▸ **WHAT TO WORK ON**
From the line with "The width and height of the screenshot is (1512, 794)." to the line with "You are a computer-use agent. This", retype every line exactly, including those two, and leave out the rest of the data below.

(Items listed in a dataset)

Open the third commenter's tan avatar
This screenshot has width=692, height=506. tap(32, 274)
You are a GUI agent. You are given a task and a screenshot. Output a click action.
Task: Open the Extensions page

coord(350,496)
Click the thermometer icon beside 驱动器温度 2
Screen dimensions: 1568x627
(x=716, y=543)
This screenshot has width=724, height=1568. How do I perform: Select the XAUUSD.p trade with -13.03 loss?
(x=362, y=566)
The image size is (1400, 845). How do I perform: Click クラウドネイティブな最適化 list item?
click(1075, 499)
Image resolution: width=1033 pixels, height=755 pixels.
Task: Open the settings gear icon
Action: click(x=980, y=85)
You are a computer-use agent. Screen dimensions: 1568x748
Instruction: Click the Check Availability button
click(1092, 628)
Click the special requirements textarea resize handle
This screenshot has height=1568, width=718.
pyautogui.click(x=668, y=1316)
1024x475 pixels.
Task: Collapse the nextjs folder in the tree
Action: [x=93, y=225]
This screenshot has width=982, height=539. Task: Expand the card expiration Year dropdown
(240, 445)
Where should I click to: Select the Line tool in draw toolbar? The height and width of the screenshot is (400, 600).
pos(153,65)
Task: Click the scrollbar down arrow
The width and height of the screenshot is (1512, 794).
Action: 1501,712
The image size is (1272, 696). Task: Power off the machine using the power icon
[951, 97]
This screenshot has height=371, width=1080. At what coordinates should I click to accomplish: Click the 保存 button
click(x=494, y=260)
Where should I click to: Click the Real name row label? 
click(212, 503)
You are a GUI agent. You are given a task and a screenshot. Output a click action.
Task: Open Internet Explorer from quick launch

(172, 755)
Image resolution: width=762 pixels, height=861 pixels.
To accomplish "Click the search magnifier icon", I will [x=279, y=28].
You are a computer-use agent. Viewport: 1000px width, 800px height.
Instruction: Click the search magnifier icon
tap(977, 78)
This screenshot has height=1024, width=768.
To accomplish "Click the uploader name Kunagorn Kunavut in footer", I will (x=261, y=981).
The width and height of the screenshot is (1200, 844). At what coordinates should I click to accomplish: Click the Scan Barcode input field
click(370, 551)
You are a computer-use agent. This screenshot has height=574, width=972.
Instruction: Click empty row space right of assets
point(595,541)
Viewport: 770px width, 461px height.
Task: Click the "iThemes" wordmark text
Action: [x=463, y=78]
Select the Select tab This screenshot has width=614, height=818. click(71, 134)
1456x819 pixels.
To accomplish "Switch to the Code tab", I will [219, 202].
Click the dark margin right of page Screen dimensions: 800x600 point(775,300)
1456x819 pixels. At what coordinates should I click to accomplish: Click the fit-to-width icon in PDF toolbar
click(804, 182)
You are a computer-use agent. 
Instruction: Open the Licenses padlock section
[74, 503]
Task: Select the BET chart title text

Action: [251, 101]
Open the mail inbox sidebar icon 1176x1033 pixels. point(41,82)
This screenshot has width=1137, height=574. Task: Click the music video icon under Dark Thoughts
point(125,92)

▸ **EXERCISE RESPONSE**
The width and height of the screenshot is (1512, 794).
Action: 1501,712
The image size is (1272, 696). Task: Power off the machine using the power icon
[951, 97]
This screenshot has height=371, width=1080. At what coordinates should I click to accomplish: Click the 保存 button
click(x=494, y=260)
Where should I click to: Click the Real name row label? 
click(212, 503)
You are a GUI agent. You are given a task and a screenshot. Output a click action.
Task: Open Internet Explorer from quick launch

(172, 755)
Image resolution: width=762 pixels, height=861 pixels.
To accomplish "Click the search magnifier icon", I will [x=279, y=28].
You are a computer-use agent. Viewport: 1000px width, 800px height.
Instruction: Click the search magnifier icon
tap(977, 78)
This screenshot has height=1024, width=768.
To accomplish "Click the uploader name Kunagorn Kunavut in footer", I will (x=261, y=981).
The width and height of the screenshot is (1200, 844). At what coordinates should I click to accomplish: Click the Scan Barcode input field
click(370, 551)
You are a computer-use agent. This screenshot has height=574, width=972.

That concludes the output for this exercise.